Escaping is a separate matter, but the internal model does need to take it into account or else, like you say, data is lost before we get to DECODE-URL. Also, this escaping problem is actually scheme-independent, a side effect of basing the url! type more-or-less on the web-standard URL/URI model. The URL/URI data model makes a distinction between characters that are syntax and characters that are considered data. When there is a conflict, where you want to use syntax characters as data, they provide another way of encoding that doesn't conflict with the syntax: percent encoding (let's assume that I am talking about the extended percent encoding that includes Unicode support). This gives them two ways to represent the same character, one that is considered to be syntax, and one that is not. This distinction is good to emulate for the url! data model, even though url! is logically a series of codepoints (any-string!) rather than a series of octets. The external syntax is also good to emulate (see #1986 and #2013 for details), though we might want to also support most printable non-whitespace Unicode characters directly in url! syntax (see #482 and #2013 for details).
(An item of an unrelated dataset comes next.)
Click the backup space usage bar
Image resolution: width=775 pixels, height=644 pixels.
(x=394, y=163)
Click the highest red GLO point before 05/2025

We definitely need an internal escaping method to make the distinction between syntax and data, because the any-string! model is just a series of characters, and the intended use of a character is not part of the model. That doesn't mean that we want to use the URI/URL percent escaping for our internal data model for url! values. As an internal model, percent encoding has several downsides:

R3 any-string! types are not made up of octets, they are made up of codepoints, so an octet-based encoding of escapes is too awkward for us to want to expose to users (through actions and path behavior, not syntax) because the octets don't correspond to the characters they collectively represent. See your example code in #2013 for the result of this.
The "%" used in percent encoding as an escape character is a common, printable character, which people would frequently want to use in a url! as data, particularly in passwords and URL-encoded query values. Requiring special treatment of such a common character is awkward.
Percent encoding uses at least two characters to encode the escaped character, and they're hex digits. If this encoding model is exposed to the user then escaping requires generating 3 characters, two of which require end-user math to calculate.
Unicode support in percent encoding requires converting to UTF-8 and then hex-encoding each byte. This multiplies the awkwardness and potential for data corruption.
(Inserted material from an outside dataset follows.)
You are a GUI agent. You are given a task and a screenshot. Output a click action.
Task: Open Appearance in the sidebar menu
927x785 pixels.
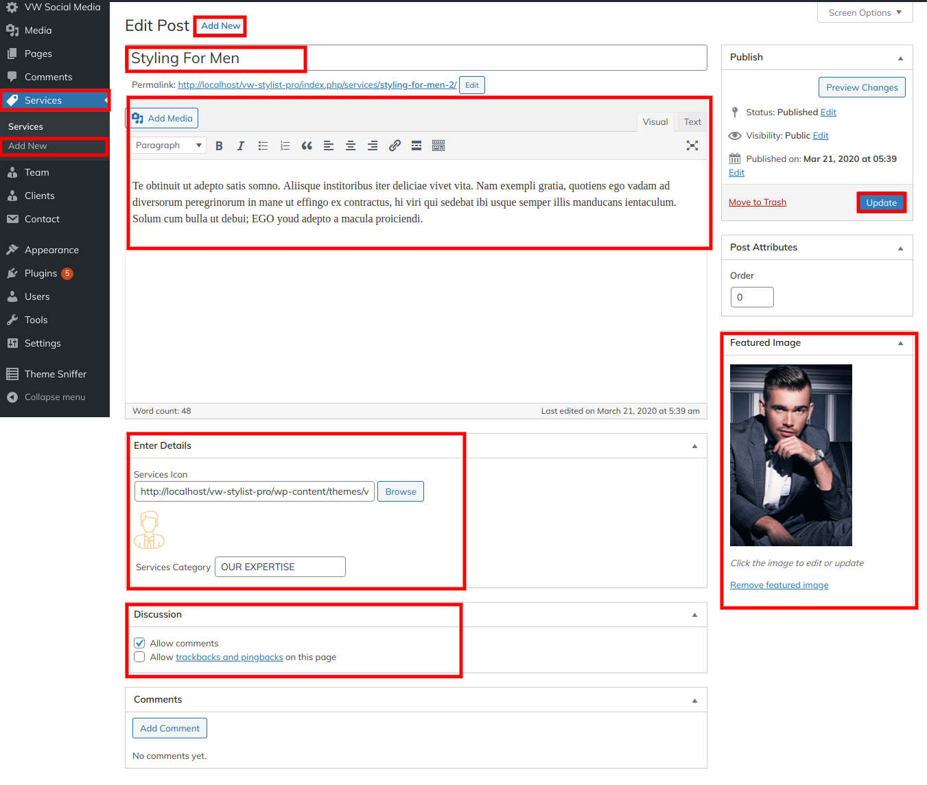pyautogui.click(x=51, y=250)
One way to deal with these issues is to use a different method for escaping internally: Use a single normally-nonprinting escape character and don't hex-encode the character it is escaping, just put the escaped character there directly. Internally we have no reason to limit ourselves to printing characters, and use of these characters in data is rare. For that matter, ASCII has a character specifically intended to do this kind of escaping: #"^(1B)". We wouldn't need to escape any characters except the escape itself and syntax characters like "%", ":", "@", "/", "?" or "#" when they are used as non-syntax data.

We could even expose the escape character in the user data model so the PARSE rules in DECODE-URL can react to it - since no hex or UTF-8 encoding is involved, the escape character can just be considered internal markup. For that matter, since INSERT, APPEND and CHANGE have /only options that aren't otherwise being used for string types, we can even have their default behavior without /only generate the escape characters directly if we like, or insert pre-escaped data with /only. We could even have a function that takes percent-encoded data and returns escaped data (I mean other than LOAD, since it could work on url! fragments, not just full url! syntax), and another that does the opposite.

This would hide the difficulties of percent encoding from users that are generating url! values dynamically rather than writing them out in syntax, and it would maintain equivalence between characters that were unnecessarily percent-encoded and those characters not encoded, which particularly comes in handy for Unicode data.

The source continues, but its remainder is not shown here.